Some of these songs rework older compositions. “Laban”, a piece of desert rock on his 2005 album M’Bemba, is turned into a wonderfully baroque miniature, featuring a Martin Carthy-like guitar pattern. The already quite spartan “Tu Vas Me Manquer” (‘I will miss you’) sounds even more beautifully heartbroken, while “Tassi”, a piece of bubblegum Latin pop from his 2012 LP Talé, is turned into a hypnotic meditation. Occasionally, Keita’s metrical, minimalist guitar patterns are set against the florid, tumbling ngoni flourishes of Badié Tounkara, like on the gentle minor-key waltz “Awa”, which translates as Eve, and serves as Keita’s tribute to womankind; the yearning declaration of love “Cherie”, which also features accompaniment on cello and talking drum; or “Soundiata”, a mesmeric tribute to his royal ancestors.
There are tributes to friends. “Kanté Manfila” is dedicated to a late bandmate of the same name who was in Les Ambassadeurs, while “Aboubakrin” is named after a successful politician. One is a eulogy, the other a joyful song of praise, but both have the same mood – trance-like guitar patterns and soaring vocals that sound a muezzin’s call to prayer.
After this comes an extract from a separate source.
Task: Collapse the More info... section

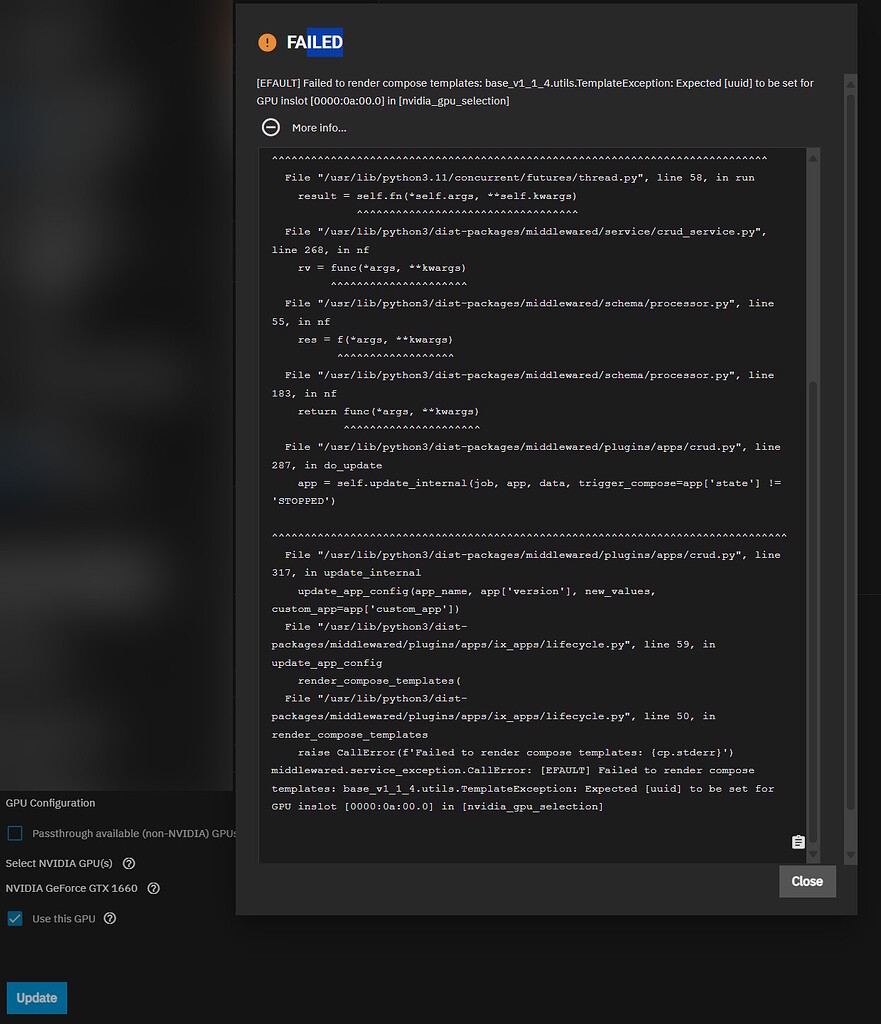Action: click(x=319, y=128)
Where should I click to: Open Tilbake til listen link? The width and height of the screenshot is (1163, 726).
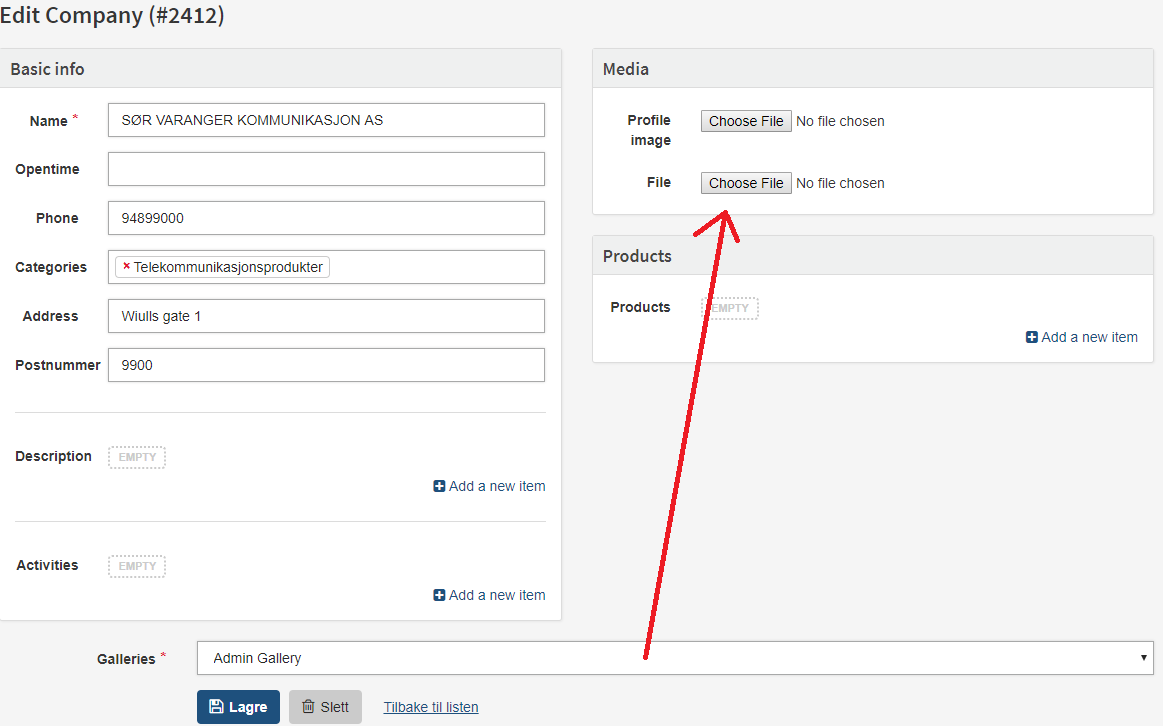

Most startling of all is the final track “Proud”. Here, instead of playing acoustic guitar, Keita switches to a simbi, a Malian harp-lute, with a bulbous calabash body. He plays a metallic, jangling riff while howling the lyrics – partly in English – at the upper end of his vocal register, half ancient bluesman, half Pakistani qawaali singer. “I’m African, I’m proud,” he howls. “I’m albino, I’m proud/ I’m different, I’m proud.” It’s a fitting summation of a remarkable career.